Вокруг меня улыбающиеся женские лица. Я слышу, как эти женщины смеются. Моя мама, ну конечно же это она, держит меня на руках. Высоко держит.
— Ну поцелуй ее, Васечка… поцелуй.
Напротив моего лица, очень близко, незнакомое лицо какой-то девочки. Почему я знаю, что это девочка? Может быть, потому, что мама говорит «её», но знаю точно — девочка. И сейчас хорошо помню ее лицо: темно-синие глаза, короткий носик между разрумянившимися толстыми щеками. Помню, на ней вязаная шапочка, бежевая.

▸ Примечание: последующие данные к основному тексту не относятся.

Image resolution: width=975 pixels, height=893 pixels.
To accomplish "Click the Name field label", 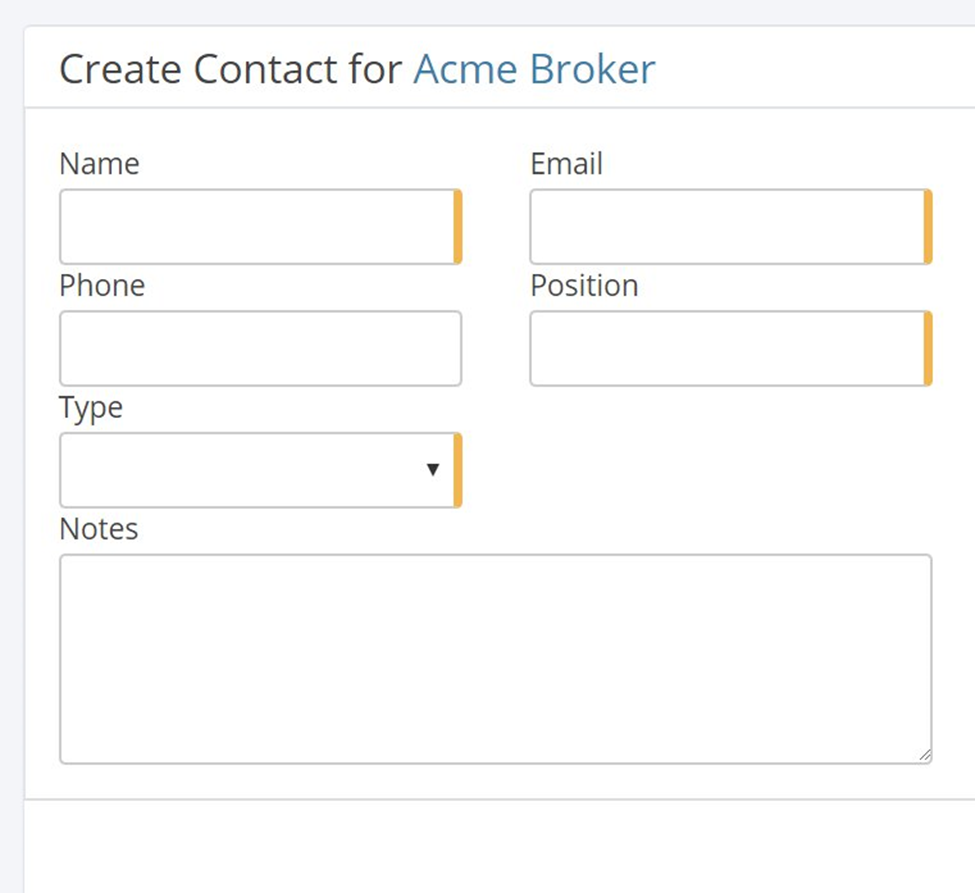I will coord(99,164).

Яркий румянец, вязаная шапочка… Наверное, это происходит зимой.
— Поцелуй ее…
Меня подносят к девочке все ближе и ближе.
— Целуй, целуй! — говорят женщины.
Девочка теперь не смотрит на меня, она повернула голову и глядит в сторону, прямо перед собой.

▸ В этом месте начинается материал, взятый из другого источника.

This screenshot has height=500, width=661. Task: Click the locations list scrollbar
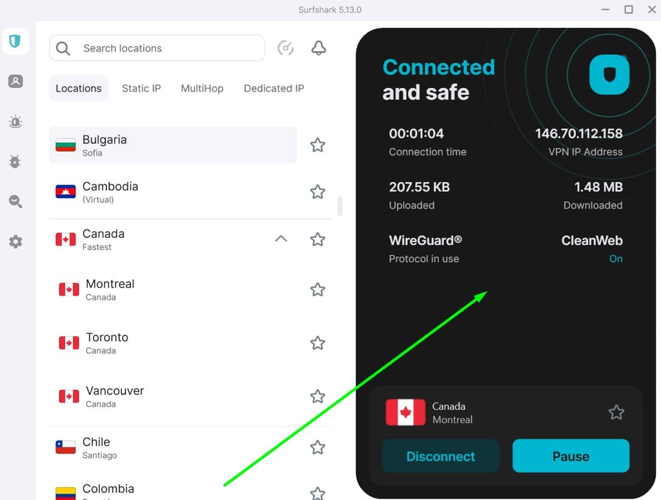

Я прижимаюсь губами к ее щеке.
Щека упругая, свежая, прохладная.
Почему-то до сих пор явственно ощущаю это прикосновение.

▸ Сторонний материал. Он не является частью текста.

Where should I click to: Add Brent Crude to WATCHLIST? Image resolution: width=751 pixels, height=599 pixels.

Женщины громко смеются, весело переговариваются между собой.
Это самая первая в моей жизни вспышка воспоминаний. Когда родители говорили «до войны», именно это вспоминалось первым.
На углу Столешникова переулка и Пушкинской (теперь Б. Дмитровки) улицы был магазин «Меха».
Со стороны улицы в витрине магазина стояло чучело крупного волка. Серая шкура, темнеющая на спине, поднятая передняя лапа, придающая зверю эффект движения, оскаленная клыкастая пасть, желтые глаза с темными вертикальными зрачками.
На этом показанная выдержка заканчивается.